Exercise instructions:
Search the records for the word "play" and report each line that has it.

Saved entries
━━━━━━━━
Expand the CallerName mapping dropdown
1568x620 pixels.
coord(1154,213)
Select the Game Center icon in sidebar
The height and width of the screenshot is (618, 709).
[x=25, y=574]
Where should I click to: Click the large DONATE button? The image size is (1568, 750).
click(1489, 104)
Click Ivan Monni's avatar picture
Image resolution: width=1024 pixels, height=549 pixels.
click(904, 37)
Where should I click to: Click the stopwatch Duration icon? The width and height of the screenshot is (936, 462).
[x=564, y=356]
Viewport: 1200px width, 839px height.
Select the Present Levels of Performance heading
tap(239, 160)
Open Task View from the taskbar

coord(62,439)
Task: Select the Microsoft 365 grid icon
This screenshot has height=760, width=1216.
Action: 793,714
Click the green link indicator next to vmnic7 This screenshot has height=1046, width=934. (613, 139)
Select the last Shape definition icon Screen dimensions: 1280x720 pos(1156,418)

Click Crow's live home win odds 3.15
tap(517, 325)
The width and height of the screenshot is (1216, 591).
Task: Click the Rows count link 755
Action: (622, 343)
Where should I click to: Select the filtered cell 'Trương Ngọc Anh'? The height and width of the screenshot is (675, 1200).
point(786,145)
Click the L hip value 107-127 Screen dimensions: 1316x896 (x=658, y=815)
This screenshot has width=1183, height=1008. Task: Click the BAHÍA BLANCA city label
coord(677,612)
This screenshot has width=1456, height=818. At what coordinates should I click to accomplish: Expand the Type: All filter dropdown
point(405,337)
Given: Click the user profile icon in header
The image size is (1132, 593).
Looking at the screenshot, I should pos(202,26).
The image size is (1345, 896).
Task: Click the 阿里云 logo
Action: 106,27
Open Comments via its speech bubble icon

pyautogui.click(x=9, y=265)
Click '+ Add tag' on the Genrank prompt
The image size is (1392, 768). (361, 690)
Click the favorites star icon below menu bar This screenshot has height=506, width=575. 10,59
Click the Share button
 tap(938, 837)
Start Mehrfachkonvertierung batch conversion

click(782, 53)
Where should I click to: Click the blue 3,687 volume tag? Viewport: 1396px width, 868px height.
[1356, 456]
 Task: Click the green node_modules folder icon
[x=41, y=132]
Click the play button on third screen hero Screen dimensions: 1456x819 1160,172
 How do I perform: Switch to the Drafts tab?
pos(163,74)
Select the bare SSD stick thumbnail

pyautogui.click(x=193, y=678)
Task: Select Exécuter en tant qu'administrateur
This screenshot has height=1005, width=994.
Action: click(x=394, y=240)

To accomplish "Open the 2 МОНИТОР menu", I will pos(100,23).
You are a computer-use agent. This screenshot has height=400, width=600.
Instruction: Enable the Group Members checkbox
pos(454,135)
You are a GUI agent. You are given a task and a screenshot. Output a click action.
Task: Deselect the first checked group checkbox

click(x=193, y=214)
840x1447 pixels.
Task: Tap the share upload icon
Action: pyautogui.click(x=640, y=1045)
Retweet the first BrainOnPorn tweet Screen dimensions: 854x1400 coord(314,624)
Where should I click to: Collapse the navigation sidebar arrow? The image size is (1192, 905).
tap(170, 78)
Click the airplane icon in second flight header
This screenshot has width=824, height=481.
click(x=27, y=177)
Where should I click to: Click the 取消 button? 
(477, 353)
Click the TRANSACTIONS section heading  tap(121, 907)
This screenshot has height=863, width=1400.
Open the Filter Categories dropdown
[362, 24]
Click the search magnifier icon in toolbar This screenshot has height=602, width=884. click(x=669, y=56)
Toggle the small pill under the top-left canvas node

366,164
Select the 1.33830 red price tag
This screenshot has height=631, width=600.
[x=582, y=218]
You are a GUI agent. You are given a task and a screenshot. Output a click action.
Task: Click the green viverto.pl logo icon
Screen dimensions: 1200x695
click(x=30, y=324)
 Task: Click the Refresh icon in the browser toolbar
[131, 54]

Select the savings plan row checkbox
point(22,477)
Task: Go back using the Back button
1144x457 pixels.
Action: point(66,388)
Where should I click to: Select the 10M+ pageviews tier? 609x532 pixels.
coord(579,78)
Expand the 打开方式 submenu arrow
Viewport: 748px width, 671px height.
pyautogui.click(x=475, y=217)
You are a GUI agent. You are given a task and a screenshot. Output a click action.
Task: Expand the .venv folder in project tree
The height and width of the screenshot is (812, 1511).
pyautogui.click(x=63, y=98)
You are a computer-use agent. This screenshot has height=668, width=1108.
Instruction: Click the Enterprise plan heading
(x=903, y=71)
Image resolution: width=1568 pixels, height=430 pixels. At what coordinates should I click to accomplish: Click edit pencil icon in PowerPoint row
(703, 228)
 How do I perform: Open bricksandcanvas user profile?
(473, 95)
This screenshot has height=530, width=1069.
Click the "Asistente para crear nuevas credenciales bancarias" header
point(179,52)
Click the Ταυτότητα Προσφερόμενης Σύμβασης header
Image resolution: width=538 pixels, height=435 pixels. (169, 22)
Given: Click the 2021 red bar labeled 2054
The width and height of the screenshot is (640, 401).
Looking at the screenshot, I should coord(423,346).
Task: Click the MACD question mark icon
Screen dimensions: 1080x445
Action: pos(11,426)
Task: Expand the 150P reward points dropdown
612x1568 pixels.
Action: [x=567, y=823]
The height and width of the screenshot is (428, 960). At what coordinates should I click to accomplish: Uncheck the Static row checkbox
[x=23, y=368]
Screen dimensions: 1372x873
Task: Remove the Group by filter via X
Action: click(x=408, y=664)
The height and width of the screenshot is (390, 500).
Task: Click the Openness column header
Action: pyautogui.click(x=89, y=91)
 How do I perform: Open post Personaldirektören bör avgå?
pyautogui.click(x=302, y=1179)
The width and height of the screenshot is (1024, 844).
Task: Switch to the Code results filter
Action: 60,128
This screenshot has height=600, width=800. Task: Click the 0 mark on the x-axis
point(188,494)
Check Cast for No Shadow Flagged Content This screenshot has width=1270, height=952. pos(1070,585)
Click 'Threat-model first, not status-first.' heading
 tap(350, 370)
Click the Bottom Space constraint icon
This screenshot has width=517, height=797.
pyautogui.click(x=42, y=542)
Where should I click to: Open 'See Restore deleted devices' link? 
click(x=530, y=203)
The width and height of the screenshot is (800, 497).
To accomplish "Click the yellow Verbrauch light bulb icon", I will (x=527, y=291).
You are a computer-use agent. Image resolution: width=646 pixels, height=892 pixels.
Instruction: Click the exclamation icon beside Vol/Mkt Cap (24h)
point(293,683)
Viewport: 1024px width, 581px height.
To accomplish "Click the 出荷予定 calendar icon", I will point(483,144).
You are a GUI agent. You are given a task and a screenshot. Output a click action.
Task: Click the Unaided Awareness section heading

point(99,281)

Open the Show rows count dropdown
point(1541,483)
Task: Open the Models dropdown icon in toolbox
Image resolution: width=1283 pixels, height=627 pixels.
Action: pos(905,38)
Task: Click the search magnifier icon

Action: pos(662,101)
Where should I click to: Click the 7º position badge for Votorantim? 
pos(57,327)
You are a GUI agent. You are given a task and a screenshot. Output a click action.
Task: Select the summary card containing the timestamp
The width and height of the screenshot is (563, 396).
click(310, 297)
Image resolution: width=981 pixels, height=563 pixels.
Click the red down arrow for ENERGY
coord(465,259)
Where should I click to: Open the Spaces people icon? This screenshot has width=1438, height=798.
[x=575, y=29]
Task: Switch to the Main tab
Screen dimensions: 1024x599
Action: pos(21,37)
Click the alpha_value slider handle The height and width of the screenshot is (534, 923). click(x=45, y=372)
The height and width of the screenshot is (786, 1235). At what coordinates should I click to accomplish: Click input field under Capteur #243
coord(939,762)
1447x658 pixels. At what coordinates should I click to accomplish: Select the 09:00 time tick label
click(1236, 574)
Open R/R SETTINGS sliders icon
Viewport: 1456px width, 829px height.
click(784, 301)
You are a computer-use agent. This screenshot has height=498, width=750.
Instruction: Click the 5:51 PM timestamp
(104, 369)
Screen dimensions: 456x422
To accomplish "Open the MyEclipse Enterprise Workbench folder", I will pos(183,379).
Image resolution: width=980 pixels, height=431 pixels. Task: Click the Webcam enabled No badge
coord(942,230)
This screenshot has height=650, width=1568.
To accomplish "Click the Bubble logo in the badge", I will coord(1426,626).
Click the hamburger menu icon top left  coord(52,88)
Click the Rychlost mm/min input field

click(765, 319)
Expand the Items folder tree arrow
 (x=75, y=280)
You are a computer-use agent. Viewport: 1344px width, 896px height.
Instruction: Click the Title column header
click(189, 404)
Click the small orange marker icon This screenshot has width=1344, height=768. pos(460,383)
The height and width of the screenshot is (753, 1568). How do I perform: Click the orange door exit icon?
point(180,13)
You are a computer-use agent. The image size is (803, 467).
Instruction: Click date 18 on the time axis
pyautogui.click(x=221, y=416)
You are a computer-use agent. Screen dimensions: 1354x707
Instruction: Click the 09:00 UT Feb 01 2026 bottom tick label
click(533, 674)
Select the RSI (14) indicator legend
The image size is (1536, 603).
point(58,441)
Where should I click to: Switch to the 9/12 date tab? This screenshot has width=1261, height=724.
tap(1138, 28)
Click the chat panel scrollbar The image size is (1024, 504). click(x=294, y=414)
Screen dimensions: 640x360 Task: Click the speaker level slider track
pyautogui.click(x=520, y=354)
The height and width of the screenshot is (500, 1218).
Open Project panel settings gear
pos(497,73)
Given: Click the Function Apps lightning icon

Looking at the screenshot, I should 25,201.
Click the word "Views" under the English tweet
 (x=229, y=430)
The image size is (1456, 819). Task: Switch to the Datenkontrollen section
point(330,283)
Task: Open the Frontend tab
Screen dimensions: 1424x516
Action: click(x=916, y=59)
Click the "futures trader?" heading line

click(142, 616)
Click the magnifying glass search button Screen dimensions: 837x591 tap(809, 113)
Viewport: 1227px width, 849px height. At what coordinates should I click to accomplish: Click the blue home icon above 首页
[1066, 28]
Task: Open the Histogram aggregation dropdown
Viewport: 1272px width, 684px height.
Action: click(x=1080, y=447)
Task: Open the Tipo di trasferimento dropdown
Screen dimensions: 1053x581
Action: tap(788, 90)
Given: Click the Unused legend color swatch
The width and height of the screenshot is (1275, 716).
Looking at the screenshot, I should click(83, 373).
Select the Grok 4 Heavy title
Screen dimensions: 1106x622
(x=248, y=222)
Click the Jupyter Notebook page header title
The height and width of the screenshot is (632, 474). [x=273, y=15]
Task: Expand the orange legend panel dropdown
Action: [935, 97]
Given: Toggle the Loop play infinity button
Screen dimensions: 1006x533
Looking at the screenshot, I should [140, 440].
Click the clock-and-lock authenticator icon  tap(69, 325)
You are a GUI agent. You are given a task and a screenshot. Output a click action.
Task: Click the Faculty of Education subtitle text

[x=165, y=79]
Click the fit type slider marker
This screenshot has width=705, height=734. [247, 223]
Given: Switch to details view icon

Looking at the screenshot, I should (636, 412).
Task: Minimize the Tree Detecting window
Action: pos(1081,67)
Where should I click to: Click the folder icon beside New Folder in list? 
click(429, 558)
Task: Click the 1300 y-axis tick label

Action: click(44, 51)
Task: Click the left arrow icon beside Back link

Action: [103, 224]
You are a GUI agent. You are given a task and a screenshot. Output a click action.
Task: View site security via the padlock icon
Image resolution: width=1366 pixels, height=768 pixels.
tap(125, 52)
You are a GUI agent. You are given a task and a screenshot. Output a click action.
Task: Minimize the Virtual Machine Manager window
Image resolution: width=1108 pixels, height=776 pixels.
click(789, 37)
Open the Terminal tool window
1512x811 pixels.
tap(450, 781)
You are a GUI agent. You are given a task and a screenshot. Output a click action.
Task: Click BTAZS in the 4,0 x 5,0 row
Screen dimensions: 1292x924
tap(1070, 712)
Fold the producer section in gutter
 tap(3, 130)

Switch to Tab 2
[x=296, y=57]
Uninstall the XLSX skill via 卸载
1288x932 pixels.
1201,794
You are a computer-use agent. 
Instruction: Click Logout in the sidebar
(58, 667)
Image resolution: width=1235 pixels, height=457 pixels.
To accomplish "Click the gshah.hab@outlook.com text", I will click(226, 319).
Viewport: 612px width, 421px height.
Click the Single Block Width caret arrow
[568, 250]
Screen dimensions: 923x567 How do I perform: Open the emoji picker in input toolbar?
━━━━━━━━
Expected answer:
Click the play button on third screen hero Screen dimensions: 1456x819 1160,172
Given: Toggle the Loop play infinity button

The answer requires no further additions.